The Missing Princes Project: Update!

 

Perkin Warbeck or Richard, due of York?

Earlier this year, I encouraged you to watch The Lost King, a movie about finding Richard III's bones under a car park in Leicester in 2012. It certainly generated renewed interest in England's maligned (by Shakespeare et al) king. 

At the end of November, another astonishing revelation about Richard emerged, spearheaded again by Philippa Langley, the discoverer of the location of Richard's bones. Not satisfied with that incredible success, Philippa then launched The Missing Princes Project, a research project attempting to solve the centuries-old mystery of what happened to the princes in the Tower, who disappeared in the summer of 1483, never to be seen again. You ask the majority of English people if they think they know what happened to them, and, up until November, I guarantee you 80 percent would have said, "Oh, Richard III murdered them." Even I, who is one of Richard's greatest champions, believe someone (but NOT Richard) disposed of them in 1483, and they did not live into Henry Tudor's reign.

Was I wrong? Excitingly for Richard's innocence, I probably was. Frustratingly for me, I got their fates wrong in all six of my books! It's a bain of writing historical fiction; new information is always surfacing.

After reading Philippa's book, watching the PBS Secrets of Dead Princes in the Tower episode, and attending a Richard III Society member-only Zoom with presenters Philippa and historian Annette Carson, I now believe those two boys ended up on the Continent and became Lambert Simnel and Perkin Warbeck, the two pretenders who threatened Henry in the first decade of his reign.

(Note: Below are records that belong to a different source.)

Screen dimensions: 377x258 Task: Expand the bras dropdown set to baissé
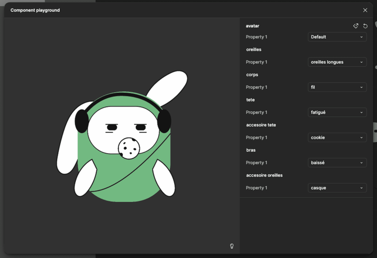coord(337,163)
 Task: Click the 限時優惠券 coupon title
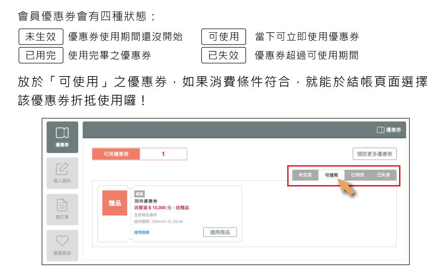[x=146, y=201]
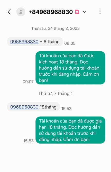Viewport: 111px width, 172px height.
Task: Tap the +84968968830 conversation title
Action: [51, 12]
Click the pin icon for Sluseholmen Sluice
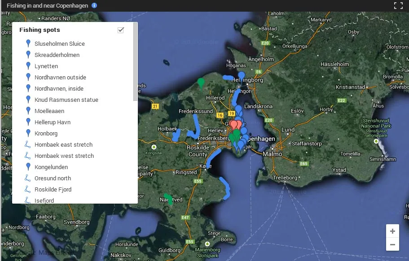Image resolution: width=409 pixels, height=261 pixels. (28, 44)
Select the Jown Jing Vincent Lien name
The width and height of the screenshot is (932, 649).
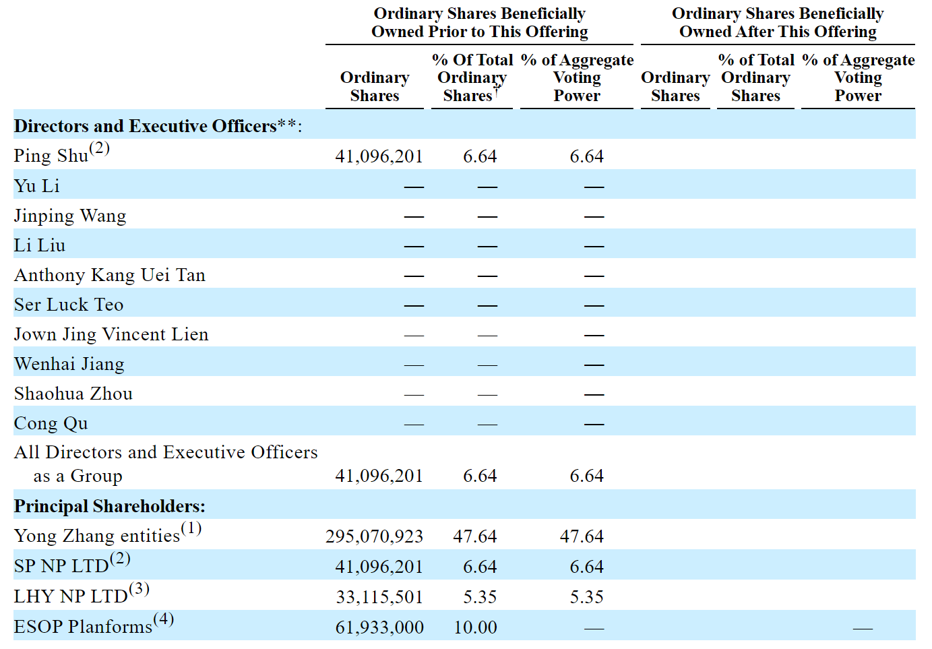tap(111, 334)
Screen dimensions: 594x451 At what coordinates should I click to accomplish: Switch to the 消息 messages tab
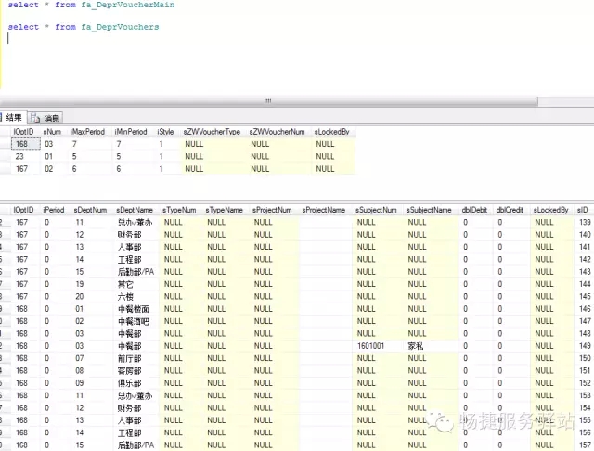pyautogui.click(x=51, y=118)
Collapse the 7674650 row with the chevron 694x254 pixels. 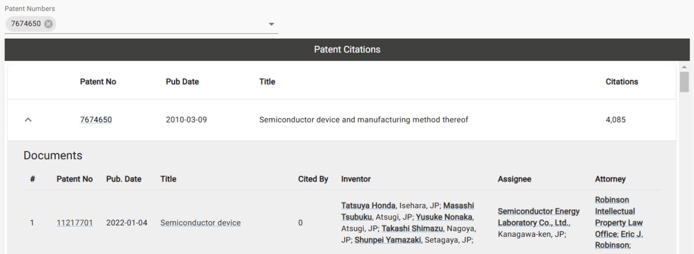pyautogui.click(x=28, y=120)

Philippa's research project involved more than 300 volunteers, from UK, France, Belgium, Holland, and the US. Archives were searched, dusty documents discovered, previously untapped sources tapped, and a all this was carried out like a police-style investigation, which helped ferret out hitherto unknown proof that both boys lived into Henry Tudor's reign. After more than 300,000 files are accumulated on Philippa's computer so far, still she searches. Indomitable.

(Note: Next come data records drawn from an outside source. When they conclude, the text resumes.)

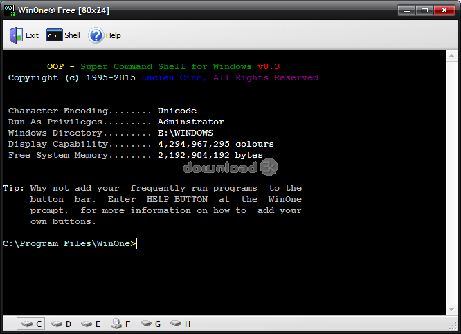Change to drive H
Viewport: 461px width, 334px height.
point(180,324)
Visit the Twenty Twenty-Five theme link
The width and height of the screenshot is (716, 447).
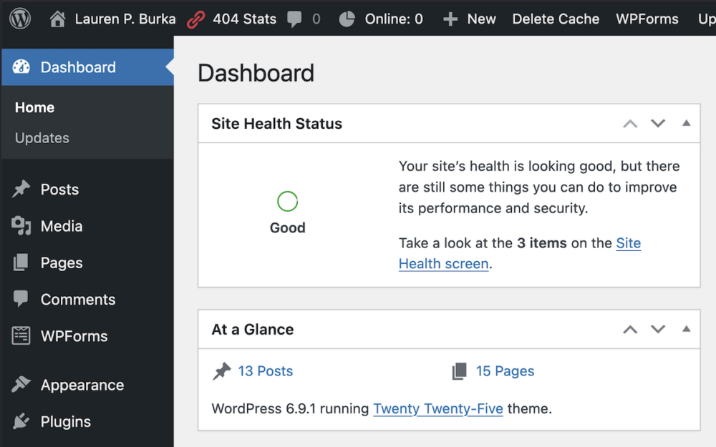tap(438, 408)
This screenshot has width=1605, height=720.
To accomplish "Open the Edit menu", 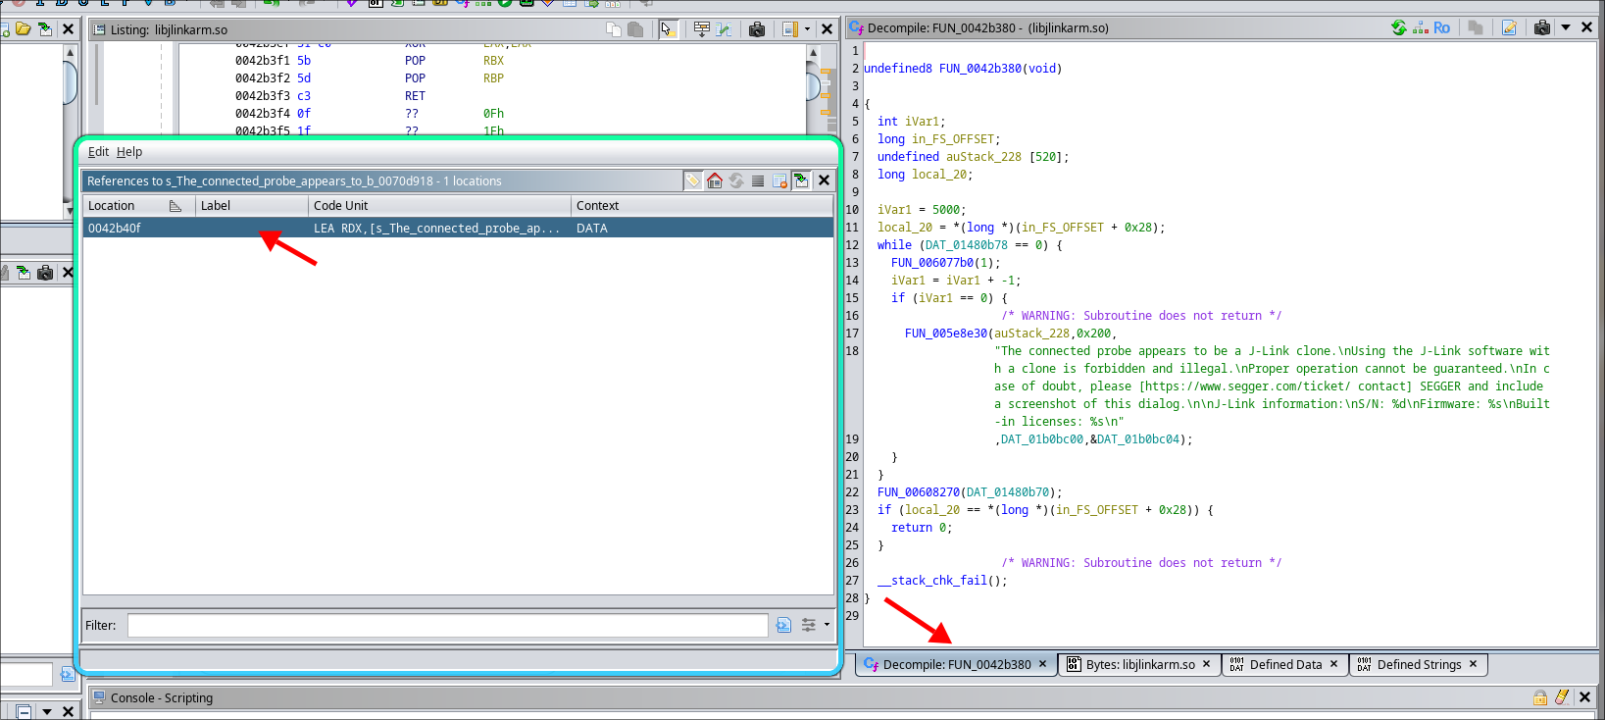I will point(98,152).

If you want to learn more and judge for yourself, then read both Philippa's aforementioned book (published this November) and Annette Carson's latest edition of The Maligned King, which architecturally refutes the Thomas More (and hence Shakespeare) story that the boys were murdered by their Uncle Richard and were buried under the White Tower stairs. It is all fascinating stuff!

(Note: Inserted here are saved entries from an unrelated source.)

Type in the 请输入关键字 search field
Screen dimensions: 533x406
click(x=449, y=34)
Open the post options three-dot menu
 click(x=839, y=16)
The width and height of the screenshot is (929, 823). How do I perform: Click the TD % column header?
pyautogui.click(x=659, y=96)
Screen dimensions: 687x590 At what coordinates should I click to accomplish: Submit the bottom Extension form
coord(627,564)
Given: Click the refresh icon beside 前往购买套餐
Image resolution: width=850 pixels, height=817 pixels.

Is the proof undeniable? Not everyone thinks so. I would like more solid evidence of their presence in Europe after 1485 (DNA would be nice!), but unfortunately Perkin Warbeck (or Richard, duke of York) was executed in 1499, and his body buried with other unknowns in a churchyard hit by a bomb in the Blitz. As for the older boy, Edward V (Lambert Simnel), we have no evidence of him after 1486.

Before I get chastised for not mentioning the bones found in 1673, thought to be the princes' and now residing in an urn in Westminster Abbey, the RIII Society is waiting for King Charles to give permission to open and study them. Queen Elizabeth refused. Annette Carson has found good reason why they probably are NOT the adorable boys from that long-ago mystery. Time alone will tell.

But as we are discovering in this compelling case, "Truth is the daughter of time."